# Exercise 2 - Calibration and Inversion

## 1. Introduction

In this exercise you will investigate the inversion of the forward model for forest backscatter that you have
used in the first exercise. The model inversion is used to retrieve soil moisture from backscatter observations.

As you know from the first exercise, backscatter does not only depend on soil moisture, but also on roughness, 
vegetation volume and water content, sand content, clay content, temperature, and the observation
configuration, i.e., the incidence angle and the signal frequency. The observation configuration is known,
but for the soil moisture inversion to be not under-determined, we need to know also the state of all
the other contributing geophysical parameters, in the following referred to as auxiliary parameters. The
procedure in which we obtain these parameter states and assign it to the inverse model is called calibration.

In the calibration you estimate the states of the auxiliary parameters, which are not retrieved in the inversion, 
but do also affect the backscatter signal.
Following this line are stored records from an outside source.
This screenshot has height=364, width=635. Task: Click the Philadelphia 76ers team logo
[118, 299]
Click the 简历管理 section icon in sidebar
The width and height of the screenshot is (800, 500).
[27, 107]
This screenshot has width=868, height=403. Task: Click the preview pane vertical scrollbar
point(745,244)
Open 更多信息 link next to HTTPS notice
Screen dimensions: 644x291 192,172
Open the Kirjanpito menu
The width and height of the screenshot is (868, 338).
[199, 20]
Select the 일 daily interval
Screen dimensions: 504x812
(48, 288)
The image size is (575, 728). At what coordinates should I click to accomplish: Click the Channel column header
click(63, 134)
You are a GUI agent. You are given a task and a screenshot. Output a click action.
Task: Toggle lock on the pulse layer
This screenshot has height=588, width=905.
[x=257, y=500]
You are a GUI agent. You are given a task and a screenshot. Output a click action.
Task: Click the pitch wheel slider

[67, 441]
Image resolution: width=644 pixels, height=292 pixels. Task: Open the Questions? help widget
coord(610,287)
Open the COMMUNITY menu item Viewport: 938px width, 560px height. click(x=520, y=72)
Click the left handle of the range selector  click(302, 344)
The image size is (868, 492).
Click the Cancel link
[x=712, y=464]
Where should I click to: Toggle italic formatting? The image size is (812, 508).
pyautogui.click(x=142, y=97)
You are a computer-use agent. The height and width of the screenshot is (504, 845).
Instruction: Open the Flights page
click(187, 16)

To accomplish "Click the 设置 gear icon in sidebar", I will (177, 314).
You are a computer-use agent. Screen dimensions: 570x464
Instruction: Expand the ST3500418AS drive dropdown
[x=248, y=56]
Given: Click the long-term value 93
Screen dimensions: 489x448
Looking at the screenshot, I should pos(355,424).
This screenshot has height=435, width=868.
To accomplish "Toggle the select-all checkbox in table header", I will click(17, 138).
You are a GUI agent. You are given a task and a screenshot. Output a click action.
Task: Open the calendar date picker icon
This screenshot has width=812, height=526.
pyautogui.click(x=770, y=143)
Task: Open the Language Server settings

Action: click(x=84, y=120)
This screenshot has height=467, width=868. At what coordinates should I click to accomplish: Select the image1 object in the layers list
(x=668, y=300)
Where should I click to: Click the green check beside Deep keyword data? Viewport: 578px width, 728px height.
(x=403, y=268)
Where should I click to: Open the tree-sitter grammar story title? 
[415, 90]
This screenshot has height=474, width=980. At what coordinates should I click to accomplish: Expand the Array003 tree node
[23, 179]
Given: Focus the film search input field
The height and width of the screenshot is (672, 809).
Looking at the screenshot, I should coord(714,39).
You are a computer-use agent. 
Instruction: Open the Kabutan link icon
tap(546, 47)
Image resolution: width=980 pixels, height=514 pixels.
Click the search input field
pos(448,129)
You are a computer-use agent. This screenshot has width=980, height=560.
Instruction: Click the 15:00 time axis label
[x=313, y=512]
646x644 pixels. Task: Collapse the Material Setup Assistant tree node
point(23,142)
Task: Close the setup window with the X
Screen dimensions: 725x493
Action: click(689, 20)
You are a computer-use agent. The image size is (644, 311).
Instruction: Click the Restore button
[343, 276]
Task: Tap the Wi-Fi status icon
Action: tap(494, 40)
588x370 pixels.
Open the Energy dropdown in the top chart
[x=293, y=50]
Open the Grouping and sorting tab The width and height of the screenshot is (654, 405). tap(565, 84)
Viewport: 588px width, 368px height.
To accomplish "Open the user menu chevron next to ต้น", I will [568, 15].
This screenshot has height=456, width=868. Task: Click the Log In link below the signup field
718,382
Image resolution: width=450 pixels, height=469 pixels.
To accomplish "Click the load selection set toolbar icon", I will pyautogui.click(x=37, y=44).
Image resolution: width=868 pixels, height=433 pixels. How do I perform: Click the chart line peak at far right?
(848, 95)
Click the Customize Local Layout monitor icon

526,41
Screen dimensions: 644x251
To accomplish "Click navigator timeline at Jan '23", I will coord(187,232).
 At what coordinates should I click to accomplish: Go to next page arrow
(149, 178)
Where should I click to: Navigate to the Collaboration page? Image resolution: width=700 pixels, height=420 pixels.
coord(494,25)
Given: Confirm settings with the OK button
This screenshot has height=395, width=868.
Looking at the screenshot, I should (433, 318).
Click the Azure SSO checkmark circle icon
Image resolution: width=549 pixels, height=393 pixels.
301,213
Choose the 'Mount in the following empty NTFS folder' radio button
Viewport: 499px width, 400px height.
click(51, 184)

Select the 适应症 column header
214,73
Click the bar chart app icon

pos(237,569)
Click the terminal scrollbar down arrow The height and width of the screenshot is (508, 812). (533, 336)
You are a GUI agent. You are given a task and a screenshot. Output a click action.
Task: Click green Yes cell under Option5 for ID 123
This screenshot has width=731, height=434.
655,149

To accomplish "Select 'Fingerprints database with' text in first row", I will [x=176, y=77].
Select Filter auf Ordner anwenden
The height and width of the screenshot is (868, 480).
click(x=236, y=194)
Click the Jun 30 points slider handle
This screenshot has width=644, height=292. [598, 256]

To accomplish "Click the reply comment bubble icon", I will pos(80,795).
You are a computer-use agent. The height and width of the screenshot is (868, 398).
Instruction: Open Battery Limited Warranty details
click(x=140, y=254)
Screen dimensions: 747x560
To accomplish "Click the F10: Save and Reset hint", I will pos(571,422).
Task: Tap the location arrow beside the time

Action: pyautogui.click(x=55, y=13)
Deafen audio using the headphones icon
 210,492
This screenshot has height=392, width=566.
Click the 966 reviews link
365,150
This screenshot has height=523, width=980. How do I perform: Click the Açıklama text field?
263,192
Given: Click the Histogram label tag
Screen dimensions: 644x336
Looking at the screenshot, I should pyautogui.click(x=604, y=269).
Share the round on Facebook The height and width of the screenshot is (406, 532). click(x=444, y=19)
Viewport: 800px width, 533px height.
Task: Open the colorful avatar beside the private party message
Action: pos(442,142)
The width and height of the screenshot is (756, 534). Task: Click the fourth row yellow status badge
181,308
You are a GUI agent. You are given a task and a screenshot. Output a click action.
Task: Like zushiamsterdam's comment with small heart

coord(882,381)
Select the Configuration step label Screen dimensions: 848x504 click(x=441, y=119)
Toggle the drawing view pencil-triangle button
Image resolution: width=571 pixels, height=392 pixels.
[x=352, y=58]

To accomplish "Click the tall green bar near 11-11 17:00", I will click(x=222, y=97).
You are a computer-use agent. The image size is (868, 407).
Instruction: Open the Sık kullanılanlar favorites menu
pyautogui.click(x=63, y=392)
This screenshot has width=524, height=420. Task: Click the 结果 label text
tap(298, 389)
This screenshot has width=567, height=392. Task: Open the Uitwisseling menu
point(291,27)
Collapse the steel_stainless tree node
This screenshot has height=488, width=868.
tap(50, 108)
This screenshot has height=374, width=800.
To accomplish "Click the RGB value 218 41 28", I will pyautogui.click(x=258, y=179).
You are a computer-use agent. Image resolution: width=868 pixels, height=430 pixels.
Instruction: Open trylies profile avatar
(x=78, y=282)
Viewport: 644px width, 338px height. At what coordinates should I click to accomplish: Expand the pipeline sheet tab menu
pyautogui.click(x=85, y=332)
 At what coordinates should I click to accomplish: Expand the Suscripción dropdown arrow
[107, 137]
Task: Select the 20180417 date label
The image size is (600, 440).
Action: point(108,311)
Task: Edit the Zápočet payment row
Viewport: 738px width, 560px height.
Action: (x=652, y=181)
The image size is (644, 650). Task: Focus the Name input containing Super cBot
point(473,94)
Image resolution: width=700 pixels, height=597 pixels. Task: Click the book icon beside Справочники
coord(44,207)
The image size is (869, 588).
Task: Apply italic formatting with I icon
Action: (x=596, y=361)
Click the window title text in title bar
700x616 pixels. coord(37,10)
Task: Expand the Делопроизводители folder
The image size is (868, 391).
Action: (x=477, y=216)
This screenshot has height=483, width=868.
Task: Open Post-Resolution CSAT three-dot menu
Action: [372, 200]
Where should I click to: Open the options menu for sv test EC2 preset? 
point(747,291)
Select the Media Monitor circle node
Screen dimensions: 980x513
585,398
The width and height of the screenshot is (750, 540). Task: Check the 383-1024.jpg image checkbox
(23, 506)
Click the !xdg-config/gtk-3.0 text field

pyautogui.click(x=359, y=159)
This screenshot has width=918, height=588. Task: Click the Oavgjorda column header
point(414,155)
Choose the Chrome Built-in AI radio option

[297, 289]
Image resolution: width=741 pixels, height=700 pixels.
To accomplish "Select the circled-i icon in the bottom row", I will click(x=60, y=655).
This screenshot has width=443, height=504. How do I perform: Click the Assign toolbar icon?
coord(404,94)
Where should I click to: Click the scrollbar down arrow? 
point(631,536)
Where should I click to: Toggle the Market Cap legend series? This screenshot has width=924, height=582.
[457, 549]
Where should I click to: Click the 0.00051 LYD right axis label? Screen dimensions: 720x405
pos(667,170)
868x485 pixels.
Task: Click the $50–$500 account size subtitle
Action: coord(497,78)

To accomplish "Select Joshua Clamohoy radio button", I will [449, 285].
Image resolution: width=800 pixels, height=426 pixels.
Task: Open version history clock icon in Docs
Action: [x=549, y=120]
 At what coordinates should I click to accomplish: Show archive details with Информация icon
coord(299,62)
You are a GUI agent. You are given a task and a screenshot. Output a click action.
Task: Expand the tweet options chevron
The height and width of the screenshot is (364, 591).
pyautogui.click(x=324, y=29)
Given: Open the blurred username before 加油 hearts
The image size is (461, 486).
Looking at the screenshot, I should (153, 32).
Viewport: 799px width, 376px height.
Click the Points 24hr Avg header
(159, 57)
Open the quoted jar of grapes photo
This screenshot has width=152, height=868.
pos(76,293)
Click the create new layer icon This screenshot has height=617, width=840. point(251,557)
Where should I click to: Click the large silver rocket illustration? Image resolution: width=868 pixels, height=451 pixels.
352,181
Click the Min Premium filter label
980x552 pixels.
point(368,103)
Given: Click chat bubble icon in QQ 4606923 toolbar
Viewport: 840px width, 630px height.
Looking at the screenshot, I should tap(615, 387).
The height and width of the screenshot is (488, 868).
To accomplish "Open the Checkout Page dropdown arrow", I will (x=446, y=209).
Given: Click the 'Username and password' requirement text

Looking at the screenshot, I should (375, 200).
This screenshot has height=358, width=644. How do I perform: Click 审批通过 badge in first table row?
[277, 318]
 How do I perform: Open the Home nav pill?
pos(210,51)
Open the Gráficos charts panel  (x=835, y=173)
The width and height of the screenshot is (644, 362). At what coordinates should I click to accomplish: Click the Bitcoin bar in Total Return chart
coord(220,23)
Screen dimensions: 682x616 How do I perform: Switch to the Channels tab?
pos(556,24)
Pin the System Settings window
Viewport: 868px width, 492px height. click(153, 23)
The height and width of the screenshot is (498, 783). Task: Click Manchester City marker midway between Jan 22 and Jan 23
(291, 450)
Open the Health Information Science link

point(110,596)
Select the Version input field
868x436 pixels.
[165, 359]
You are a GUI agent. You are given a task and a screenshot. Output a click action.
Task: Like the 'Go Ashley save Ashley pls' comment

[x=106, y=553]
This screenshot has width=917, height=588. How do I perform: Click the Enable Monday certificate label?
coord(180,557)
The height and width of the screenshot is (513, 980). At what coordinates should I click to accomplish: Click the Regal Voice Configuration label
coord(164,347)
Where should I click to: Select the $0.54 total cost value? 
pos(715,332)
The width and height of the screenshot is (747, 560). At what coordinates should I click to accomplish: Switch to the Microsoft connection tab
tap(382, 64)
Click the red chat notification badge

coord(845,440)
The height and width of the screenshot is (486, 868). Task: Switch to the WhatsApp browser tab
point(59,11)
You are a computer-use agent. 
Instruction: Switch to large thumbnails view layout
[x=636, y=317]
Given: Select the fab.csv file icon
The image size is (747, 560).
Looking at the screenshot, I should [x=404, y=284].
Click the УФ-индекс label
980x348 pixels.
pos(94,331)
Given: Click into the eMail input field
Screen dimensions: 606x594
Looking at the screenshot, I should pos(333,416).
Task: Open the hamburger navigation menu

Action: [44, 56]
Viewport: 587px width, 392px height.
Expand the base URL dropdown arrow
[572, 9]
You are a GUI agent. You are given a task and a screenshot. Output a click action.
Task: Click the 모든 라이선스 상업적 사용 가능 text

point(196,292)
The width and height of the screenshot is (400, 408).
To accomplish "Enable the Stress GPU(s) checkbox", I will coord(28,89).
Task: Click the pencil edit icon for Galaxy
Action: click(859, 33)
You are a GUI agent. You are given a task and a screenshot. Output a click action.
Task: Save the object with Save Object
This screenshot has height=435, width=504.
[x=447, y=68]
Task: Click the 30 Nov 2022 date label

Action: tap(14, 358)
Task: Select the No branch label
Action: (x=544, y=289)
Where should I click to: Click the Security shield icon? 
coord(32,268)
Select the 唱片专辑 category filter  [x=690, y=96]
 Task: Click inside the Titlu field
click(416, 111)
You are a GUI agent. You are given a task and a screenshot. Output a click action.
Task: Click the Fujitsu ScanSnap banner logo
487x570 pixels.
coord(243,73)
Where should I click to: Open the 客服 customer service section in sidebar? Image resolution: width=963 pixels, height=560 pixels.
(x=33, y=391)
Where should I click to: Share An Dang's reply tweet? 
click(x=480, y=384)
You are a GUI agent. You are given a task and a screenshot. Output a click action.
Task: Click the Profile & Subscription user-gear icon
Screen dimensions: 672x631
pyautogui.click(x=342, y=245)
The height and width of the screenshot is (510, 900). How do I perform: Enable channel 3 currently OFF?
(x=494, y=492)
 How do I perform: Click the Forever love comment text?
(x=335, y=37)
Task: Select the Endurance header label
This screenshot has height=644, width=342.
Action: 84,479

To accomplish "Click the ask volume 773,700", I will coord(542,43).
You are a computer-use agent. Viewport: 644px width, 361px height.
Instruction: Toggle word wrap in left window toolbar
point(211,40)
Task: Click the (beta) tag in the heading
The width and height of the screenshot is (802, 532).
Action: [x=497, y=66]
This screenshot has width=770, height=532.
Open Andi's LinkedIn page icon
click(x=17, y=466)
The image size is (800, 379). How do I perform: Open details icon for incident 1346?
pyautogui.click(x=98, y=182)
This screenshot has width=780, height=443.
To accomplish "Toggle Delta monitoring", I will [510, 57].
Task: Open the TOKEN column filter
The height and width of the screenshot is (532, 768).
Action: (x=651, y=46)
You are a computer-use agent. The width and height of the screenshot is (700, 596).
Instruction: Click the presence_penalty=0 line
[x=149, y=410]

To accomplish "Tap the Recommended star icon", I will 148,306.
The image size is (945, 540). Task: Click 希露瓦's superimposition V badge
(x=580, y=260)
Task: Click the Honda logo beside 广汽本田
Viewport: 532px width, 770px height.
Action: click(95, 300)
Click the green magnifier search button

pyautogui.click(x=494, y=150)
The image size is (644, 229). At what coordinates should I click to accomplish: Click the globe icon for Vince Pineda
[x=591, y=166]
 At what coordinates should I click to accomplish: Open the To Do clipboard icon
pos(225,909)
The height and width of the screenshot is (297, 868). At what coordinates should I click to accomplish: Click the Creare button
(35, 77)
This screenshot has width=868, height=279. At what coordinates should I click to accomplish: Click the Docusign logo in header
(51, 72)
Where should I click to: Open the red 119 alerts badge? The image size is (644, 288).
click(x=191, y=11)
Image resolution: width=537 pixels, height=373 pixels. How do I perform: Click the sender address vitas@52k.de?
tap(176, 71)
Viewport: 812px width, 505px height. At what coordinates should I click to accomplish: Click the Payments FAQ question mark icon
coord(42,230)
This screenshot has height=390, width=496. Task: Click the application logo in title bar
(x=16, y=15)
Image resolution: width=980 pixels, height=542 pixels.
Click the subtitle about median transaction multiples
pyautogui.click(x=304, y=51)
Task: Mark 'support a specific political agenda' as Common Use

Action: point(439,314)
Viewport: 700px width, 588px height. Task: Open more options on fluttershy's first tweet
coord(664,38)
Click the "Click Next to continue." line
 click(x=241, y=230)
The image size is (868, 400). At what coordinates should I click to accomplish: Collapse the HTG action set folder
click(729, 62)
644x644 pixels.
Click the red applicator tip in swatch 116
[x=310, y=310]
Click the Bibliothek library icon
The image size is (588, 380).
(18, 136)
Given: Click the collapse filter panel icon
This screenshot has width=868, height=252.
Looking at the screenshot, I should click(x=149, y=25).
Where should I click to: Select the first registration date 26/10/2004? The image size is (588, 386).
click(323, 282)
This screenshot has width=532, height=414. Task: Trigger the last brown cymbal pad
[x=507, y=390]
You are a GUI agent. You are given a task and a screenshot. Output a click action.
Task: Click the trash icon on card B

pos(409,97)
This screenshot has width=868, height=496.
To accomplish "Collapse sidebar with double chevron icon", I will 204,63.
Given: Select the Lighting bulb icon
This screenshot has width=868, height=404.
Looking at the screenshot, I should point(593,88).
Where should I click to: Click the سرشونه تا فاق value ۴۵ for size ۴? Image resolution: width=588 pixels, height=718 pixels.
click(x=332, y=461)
This is usually done using reference measurements for these parameters.
There are four major issues with this.

1. Sometimes we only have small-scale in situ measurements of the auxiliary parameters, but Earth
observation data usually have very large footprint sizes. Hence, it is not easy to obtain estimates of
for instance clay content or vegetation stem volume, which are representative for an area that might
be several hundred square kilometers large.
<br><br>
2. If large scale reference measurements exist, or can be obtained through spatial averaging, these are
sometimes not direct estimates of the parameters of interest, but of parameters related with it (e.g.,
NDVI measurements as an indicator for forest stem volume).
<br><br>
3. All reference measurements have a certain accuracy. Hence, errors in these will propagate also
through the retrieval model.
<br><br>
4. Sometimes we just don’t have reference measurements. In this case we have to either rely on our
experience and assume values that are valid for this region, or try to optimise them, until they
converge to a value that provides the ”most promising” retrieval of the target quantity, in our case
soil moisture.

## 2. Datasets

### 2.1 Backscatter data

The backscatter data that you will use are from the Advanced SCATterometer (ASCAT) onboard the
MetOp-A satellite. ASCAT is an active side-looking real aperture radar that observes at a spatial res-
olution of 25 km with a revisit time of approximately 3 days. The measurements are made in C-band
($f$ = 5.25 GHz, $\lambda$ ≈ 5 cm) in VV polarisation with an incidence angle range from 25 − 65 degrees. More-
over, it observes with three antennas on each side, referred to as fore-, mid-, and aft beam, pointing at 45,
90, and 135 degrees, with respect to the flying direction (see Figure 1). Thus, each observation is provided
as measurement triplet with three different backscatter values and incidence angles, obtained from the
three different beams.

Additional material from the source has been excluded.